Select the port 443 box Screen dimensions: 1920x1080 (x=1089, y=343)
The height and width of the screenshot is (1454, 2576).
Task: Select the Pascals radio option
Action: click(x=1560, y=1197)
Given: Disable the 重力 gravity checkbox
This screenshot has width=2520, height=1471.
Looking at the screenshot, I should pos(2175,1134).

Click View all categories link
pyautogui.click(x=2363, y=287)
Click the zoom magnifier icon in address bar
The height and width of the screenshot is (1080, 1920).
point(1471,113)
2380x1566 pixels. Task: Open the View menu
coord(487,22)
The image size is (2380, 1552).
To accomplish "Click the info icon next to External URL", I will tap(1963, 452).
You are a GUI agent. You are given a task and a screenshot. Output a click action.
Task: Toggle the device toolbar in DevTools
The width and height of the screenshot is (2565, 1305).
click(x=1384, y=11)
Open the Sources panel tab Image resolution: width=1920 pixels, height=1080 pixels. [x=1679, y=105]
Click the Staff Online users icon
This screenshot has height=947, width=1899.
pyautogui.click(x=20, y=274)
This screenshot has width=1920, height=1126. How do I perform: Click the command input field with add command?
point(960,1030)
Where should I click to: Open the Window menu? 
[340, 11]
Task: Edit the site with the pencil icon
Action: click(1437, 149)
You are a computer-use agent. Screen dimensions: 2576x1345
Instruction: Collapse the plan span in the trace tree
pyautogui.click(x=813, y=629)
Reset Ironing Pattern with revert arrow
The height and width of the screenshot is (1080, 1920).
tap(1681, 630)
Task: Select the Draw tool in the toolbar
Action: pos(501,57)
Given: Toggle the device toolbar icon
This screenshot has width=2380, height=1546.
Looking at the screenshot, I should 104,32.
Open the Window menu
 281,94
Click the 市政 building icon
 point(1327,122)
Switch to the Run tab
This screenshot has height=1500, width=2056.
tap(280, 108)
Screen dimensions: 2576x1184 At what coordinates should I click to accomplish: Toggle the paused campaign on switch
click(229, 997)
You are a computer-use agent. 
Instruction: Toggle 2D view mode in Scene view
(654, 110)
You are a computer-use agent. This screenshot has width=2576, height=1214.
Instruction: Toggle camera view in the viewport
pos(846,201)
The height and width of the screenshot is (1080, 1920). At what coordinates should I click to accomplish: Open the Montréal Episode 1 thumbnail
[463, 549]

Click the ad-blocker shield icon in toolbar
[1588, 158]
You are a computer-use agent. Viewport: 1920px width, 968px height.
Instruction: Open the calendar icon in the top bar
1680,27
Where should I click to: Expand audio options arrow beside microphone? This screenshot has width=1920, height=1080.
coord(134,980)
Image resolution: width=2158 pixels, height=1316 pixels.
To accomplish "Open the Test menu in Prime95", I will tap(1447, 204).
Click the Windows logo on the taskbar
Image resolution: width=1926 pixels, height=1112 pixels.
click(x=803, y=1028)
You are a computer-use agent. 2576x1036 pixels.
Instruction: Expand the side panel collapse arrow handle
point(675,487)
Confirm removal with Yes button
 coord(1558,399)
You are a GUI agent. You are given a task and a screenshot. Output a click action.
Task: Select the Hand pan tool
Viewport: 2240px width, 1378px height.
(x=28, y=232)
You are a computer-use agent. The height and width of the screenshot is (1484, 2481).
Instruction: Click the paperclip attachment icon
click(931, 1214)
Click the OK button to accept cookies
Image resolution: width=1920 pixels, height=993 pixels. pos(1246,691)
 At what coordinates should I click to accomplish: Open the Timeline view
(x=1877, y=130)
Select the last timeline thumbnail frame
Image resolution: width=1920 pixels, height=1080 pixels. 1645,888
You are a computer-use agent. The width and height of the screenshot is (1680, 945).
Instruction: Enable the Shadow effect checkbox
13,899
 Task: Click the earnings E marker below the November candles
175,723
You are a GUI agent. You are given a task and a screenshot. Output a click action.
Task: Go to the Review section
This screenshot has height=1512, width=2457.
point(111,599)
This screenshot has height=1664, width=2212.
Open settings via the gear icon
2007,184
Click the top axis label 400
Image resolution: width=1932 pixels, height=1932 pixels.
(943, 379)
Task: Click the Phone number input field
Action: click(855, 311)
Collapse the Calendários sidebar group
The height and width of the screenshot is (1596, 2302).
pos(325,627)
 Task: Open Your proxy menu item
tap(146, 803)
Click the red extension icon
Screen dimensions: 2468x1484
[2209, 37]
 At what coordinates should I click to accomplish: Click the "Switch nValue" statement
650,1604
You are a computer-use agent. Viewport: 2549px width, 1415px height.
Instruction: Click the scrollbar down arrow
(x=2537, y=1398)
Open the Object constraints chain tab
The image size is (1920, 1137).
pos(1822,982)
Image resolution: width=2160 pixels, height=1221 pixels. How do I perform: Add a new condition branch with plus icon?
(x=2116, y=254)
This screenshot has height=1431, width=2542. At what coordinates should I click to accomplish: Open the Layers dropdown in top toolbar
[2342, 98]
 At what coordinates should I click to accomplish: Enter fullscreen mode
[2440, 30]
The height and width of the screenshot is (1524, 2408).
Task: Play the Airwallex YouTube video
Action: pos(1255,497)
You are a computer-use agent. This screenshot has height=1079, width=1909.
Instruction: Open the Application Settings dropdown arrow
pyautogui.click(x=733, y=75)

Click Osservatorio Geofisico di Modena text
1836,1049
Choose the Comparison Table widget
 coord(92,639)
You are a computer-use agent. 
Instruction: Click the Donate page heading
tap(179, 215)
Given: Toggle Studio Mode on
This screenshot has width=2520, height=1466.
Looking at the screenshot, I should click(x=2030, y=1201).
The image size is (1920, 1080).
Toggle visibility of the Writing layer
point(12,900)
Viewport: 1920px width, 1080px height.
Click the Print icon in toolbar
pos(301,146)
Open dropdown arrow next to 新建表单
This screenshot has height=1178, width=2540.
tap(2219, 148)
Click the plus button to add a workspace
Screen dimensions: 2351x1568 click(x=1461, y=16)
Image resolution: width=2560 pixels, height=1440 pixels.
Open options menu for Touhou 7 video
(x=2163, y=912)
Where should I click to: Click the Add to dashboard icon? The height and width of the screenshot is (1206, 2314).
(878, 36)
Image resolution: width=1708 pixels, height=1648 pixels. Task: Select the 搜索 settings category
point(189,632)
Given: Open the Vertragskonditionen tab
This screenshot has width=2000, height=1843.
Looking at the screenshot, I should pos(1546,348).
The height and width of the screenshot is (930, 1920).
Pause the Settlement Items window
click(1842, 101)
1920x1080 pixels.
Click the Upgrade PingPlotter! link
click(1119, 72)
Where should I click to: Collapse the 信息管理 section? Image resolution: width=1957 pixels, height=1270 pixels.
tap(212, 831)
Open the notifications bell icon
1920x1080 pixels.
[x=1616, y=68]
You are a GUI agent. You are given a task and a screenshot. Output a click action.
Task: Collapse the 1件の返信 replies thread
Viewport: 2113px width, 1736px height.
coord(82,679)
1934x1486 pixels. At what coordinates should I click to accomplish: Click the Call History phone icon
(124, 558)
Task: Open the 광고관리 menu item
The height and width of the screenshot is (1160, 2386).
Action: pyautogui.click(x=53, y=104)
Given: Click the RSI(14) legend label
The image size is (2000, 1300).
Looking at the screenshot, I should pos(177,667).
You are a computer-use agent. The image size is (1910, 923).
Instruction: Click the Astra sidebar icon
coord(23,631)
++++++++++
REQUIREMENT ▸ Only one stretch is wanted, so please give again exactly the lines from the start of the data through the line containing "Given: Disable the 重力 gravity checkbox", both ends included.

RESULT OF THE EXERCISE ▸
Select the port 443 box Screen dimensions: 1920x1080 (x=1089, y=343)
The height and width of the screenshot is (1454, 2576).
Task: Select the Pascals radio option
Action: click(x=1560, y=1197)
Given: Disable the 重力 gravity checkbox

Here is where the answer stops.